According to a January Gallup poll, U.S. workplace A.I. use continued its gradual rise in late 2025, with daily usage increasing from 10% to 12% and frequent use (a few times per week or more) reaching 26%. At the same time, overall adoption appears to be leveling off—nearly half of workers (49%) still report never using AI at work. For a broader, cross-country signal, the OECD reports that firm-level AI adoption in 2025 reached 20.2%, up from 14.2% in 2024 and 8.7% in 2023, meaning adoption more than doubled over two years.
You can see A.I.’s effect on jobs most clearly at the entry level. Jobs that used to be about learning how to do the work—drafting, summarizing, researching, analyzing — are now partially handled by A.I. That doesn’t mean those roles disappeared, but it does mean fewer people are needed to produce the same output. At the same time, you’re seeing the rise of what people casually call the “10x worker.” Someone who knows how to use A.I. tools effectively can produce significantly more than someone who doesn’t.

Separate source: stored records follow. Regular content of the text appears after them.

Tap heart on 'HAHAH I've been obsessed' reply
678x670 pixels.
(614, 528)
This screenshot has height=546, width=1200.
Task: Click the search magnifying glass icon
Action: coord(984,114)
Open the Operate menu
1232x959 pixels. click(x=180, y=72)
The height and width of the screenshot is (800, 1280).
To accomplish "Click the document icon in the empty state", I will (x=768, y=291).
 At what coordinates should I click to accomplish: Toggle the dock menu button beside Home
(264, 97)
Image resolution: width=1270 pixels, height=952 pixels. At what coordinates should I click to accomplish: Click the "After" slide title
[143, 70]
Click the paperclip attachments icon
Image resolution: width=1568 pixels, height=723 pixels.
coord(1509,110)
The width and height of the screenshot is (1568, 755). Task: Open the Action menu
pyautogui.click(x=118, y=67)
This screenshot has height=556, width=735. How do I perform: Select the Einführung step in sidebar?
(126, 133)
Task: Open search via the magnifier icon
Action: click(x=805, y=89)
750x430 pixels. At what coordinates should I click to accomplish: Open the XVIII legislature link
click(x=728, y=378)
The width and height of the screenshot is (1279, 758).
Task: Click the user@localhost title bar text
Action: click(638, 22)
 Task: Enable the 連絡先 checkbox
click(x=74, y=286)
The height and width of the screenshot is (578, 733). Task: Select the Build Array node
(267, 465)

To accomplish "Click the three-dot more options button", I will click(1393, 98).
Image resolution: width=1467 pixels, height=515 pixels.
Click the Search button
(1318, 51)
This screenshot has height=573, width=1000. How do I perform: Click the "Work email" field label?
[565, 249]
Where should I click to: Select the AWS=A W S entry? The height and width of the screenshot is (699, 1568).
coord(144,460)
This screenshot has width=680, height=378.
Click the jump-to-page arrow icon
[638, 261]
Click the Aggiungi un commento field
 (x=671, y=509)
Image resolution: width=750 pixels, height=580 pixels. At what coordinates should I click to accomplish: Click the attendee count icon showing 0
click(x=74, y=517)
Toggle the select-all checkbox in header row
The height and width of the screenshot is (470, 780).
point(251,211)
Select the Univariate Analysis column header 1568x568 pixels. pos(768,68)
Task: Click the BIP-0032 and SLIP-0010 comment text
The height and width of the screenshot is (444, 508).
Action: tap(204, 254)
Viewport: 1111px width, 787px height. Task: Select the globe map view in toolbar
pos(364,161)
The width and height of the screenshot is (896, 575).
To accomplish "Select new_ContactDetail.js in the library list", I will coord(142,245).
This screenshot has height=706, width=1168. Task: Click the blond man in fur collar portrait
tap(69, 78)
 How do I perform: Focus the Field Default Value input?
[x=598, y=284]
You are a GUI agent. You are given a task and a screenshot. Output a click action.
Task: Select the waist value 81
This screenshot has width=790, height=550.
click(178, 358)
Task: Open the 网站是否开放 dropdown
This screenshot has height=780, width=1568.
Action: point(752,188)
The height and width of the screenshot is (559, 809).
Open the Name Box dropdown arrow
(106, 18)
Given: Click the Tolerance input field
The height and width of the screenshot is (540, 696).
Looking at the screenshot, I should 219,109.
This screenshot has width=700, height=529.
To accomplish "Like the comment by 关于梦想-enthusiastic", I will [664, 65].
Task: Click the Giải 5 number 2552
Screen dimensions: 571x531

The World Economic Forum’s Future of Jobs Report 2020 projected 85 million jobs displaced and 97 million created by 2025 from shifts in human/machine task allocation. The updated WEF 2025 report reiterates the same underlying theme—large churn and reskilling pressure—extended through 2030.
Why This Matters For Policy
Across industries, A.I. is already forcing new policy questions.
Healthcare: diagnostics and liability
Finance: algorithmic decision-making
Housing: pricing transparency
Energy: data center demand
Workforce: job displacement and retraining
All of these questions are being debated—right now—at the state level. According to Multistate, more than 1,500 A.I.-related bills have already been introduced in 2026 alone.
A.I. didn’t sneak up on us. It showed up all at once, embedded itself into how work gets done, and kept moving. The question now isn’t whether it will change policymaking. It’s whether policymaking will adapt fast enough to keep up.